ISR News & Events

Celebrating Rodney Stark, Distinguished Professor of the Social Sciences

Longtime Baylor University professor Rodney Stark passed away at his home in Woodway, Texas, on July 21, 2022. One of the world’s preeminent figures in the sociology of religion, in 2004 Stark joined the faculty of Baylor as Distinguished Professor of the Social Sciences. In 2005, he agreed to become co-director of the Institute for Studies of Religion (ISR) with Byron Johnson.

Stark grew up in Jamestown, North Dakota, and began his career as a newspaper reporter. Following a tour of duty in the U.S. Army, he received his Ph.D. from the University of California, Berkeley, where he held appointments as a research sociologist at the Survey Research Center and at the Center for the Study of Law and Society. He left Berkeley to become Professor of Sociology and of Comparative Religion at the University of Washington, where he taught for 32 years before retiring in 2003.

Stark was a prolific and pioneering scholar and is widely considered a father of the modern field of the sociology of religion. He published 40 books and more than 150 scholarly articles on subjects as diverse as prejudice, crime, suicide, and city life in ancient Rome. However, the greater part of his research and writing was on religion. It is what he was most known for and what he will be remembered for.

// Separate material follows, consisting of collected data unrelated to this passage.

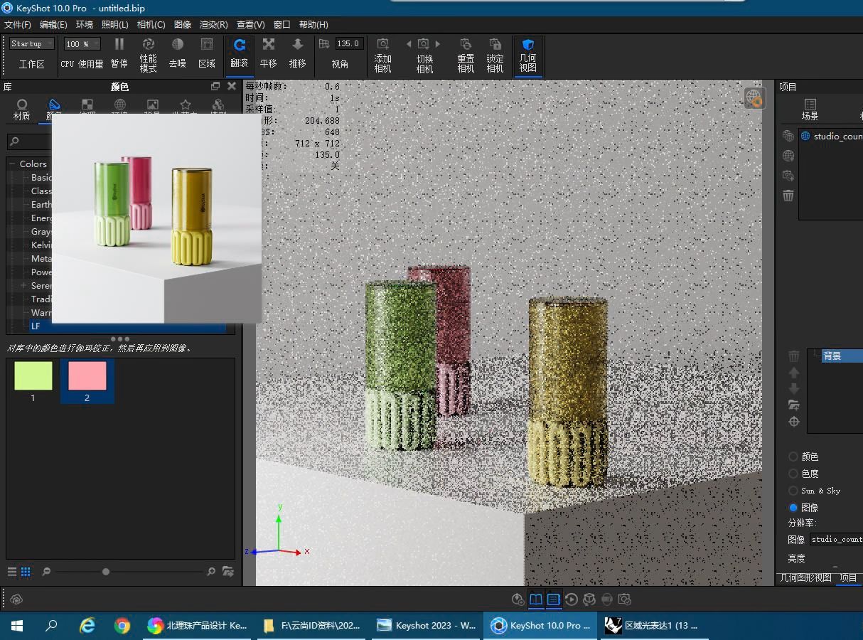Collapse the Colors tree folder

click(12, 164)
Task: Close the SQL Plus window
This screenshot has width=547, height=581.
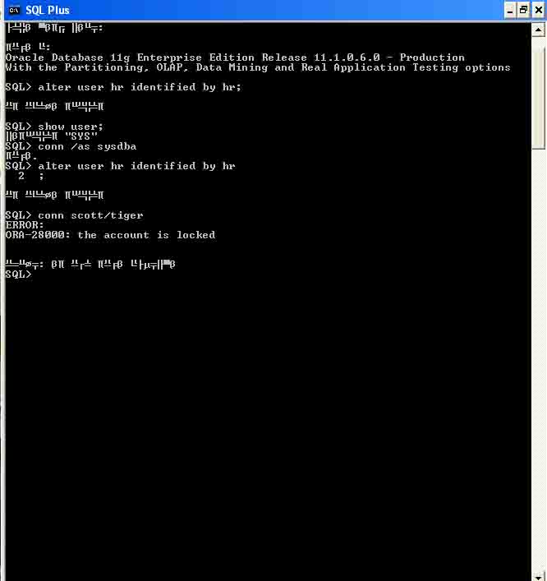Action: (539, 11)
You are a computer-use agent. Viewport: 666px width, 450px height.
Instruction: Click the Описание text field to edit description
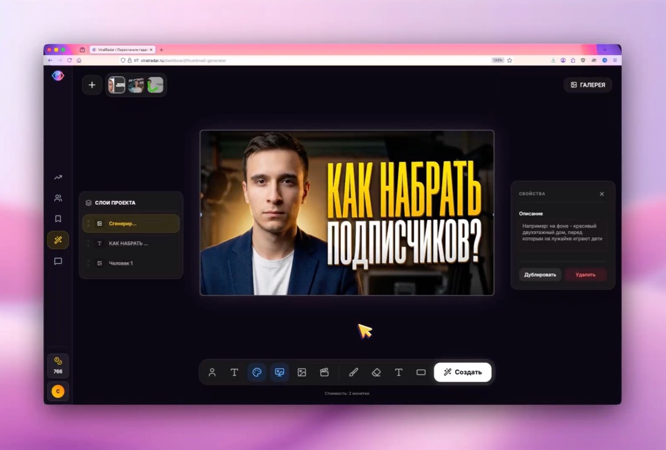click(x=562, y=234)

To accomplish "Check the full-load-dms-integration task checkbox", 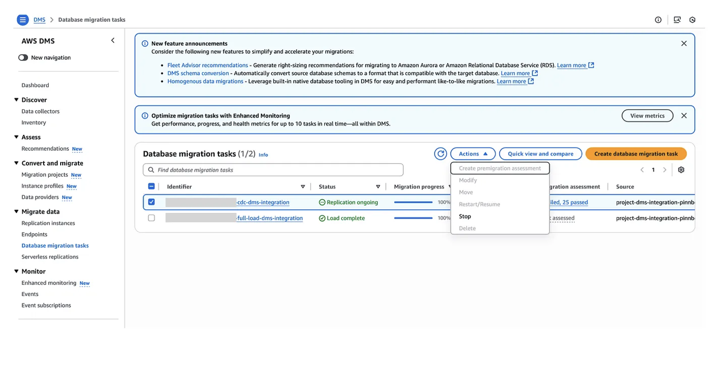I will 152,218.
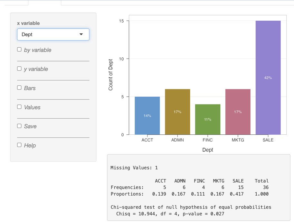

Stark was a past president of both the Society for the Scientific Study of Religion and of the Association for the Sociology of Religion. He also won a number of national and international awards for distinguished scholarship. He twice won the Distinguished Book Award from the Society for the Scientific Study of Religion, for The Future of Religion: Secularization, Revival, and Cult Formation (1985) and for The Churching of America 1776–1990 (1992). His most celebrated book, The Rise of Christianity: How the Obscure, Marginal Jesus Movement Became the Dominant Religious Force in the Western World in a Few Centuries (1997), was nominated for a Pulitzer Prize.

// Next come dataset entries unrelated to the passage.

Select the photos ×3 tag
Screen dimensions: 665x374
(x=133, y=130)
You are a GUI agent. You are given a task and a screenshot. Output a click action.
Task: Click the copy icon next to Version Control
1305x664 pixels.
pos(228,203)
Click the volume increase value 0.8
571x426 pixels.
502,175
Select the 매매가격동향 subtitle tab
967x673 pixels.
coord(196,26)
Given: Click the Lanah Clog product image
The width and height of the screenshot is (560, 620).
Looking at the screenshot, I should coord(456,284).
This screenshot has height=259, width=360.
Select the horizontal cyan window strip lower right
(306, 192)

While at Baylor, in 2006 Stark became the founding editor of the Interdisciplinary Journal for Research on Religion(IJRR), published by ISR. The final publication of his career appeared in the journal in 2022, co-authored with several Baylor colleagues, and used national population data to debunk the prevailing narrative that religion in the U.S. is on the decline.

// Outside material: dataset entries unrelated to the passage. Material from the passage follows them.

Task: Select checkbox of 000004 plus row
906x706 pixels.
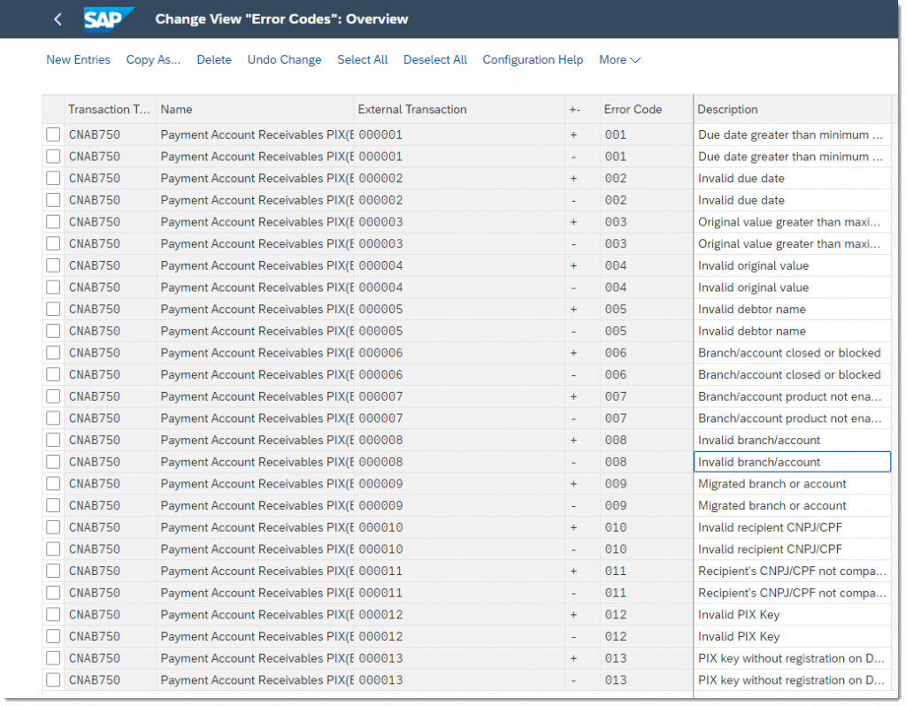Action: [53, 265]
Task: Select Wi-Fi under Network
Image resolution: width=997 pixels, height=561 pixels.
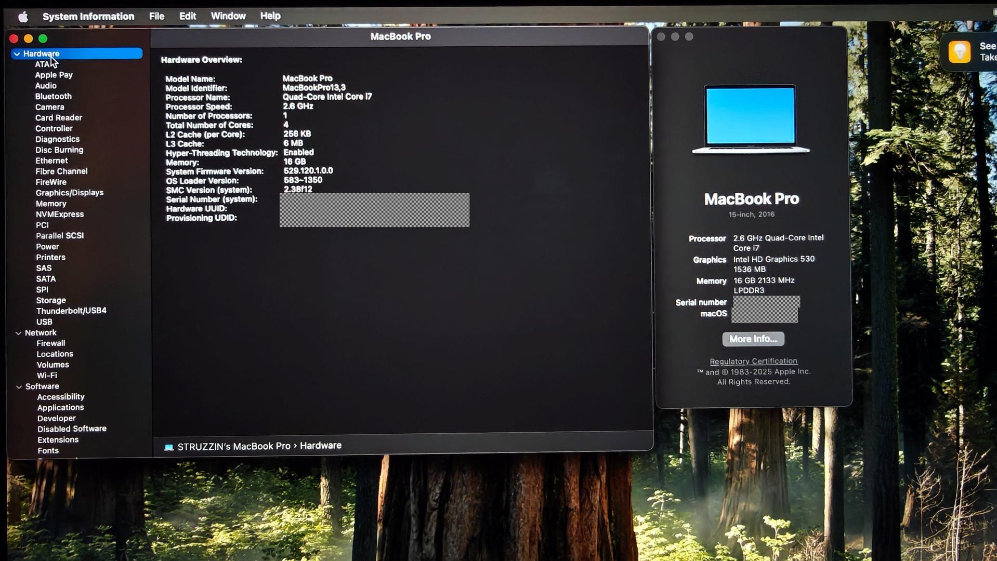Action: click(47, 376)
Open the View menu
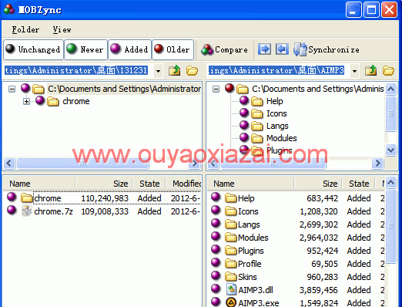This screenshot has height=307, width=402. (x=62, y=29)
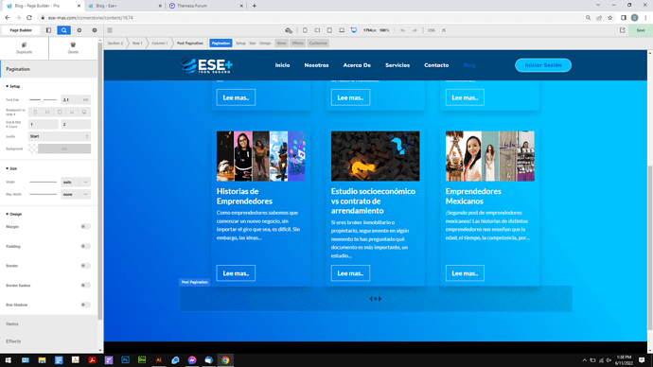Click the undo arrow in top toolbar

(x=403, y=30)
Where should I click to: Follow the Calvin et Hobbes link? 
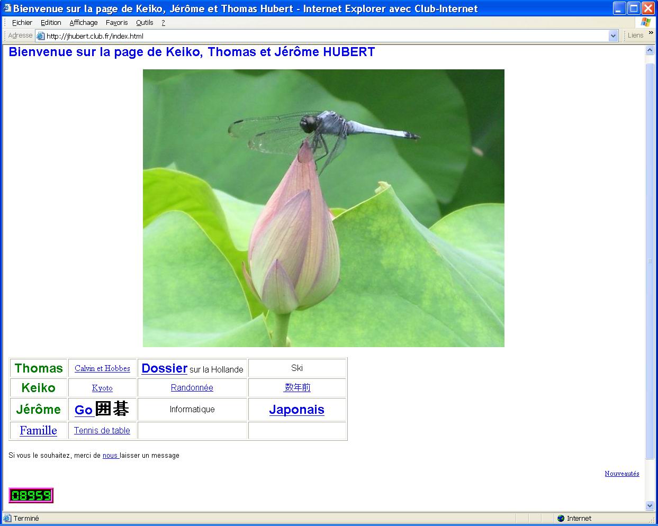102,368
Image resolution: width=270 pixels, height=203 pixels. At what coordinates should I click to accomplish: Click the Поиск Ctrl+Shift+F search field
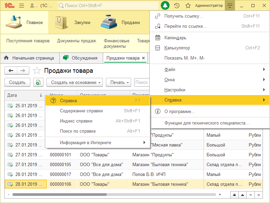[108, 5]
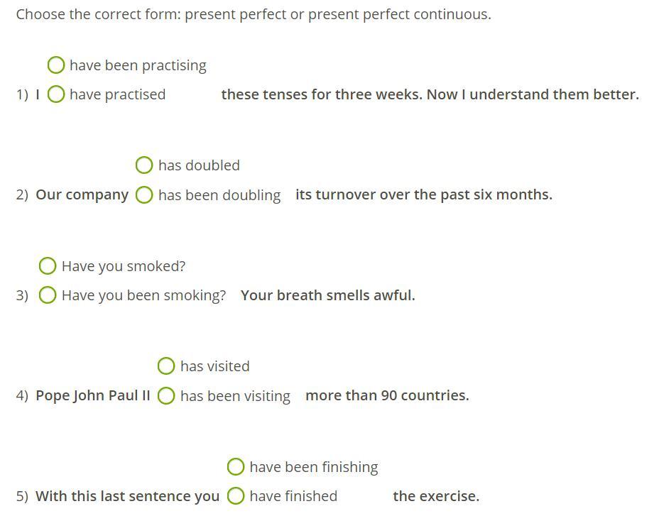Choose the 'have been finishing' radio option
This screenshot has height=516, width=664.
tap(236, 467)
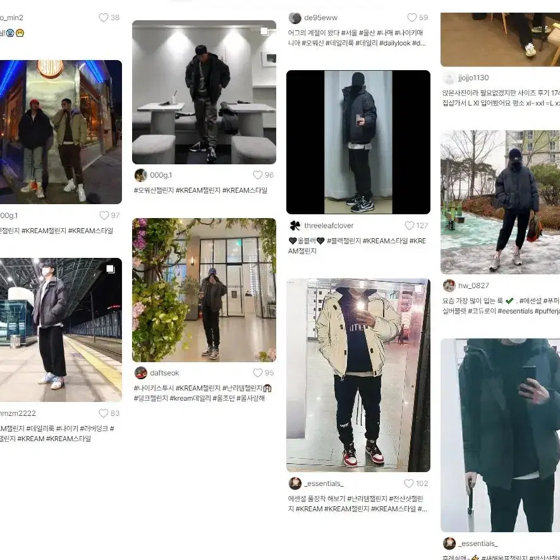Open the #나이키스투시 hashtag in daftseok's caption
This screenshot has height=560, width=560.
pyautogui.click(x=154, y=388)
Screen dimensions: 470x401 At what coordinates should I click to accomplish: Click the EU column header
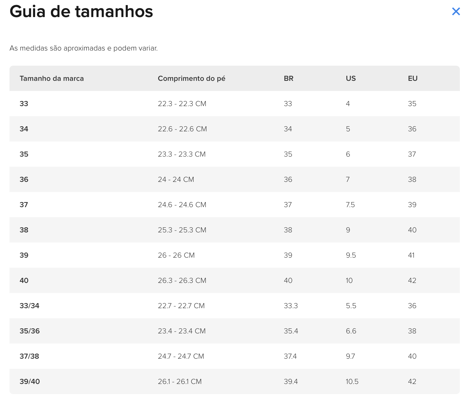412,79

Stark’s move to Baylor, following his earlier retirement from Washington, surprised many people because, as he noted on many occasions, he did not like universities. But he accepted the opportunity to join Baylor not because the world needed another great university, but because he felt the world needed a great university that was Christian. His decision to accept Johnson’s invitation was a bellwether of the rise of ISR as the academic world’s leading institute for social, historical, and policy-related research on religion. Throughout his career, he trained many of the leading social scientists of religion, including Baylor’s Paul Froese, all of whom revere him and are perpetuating his legacy.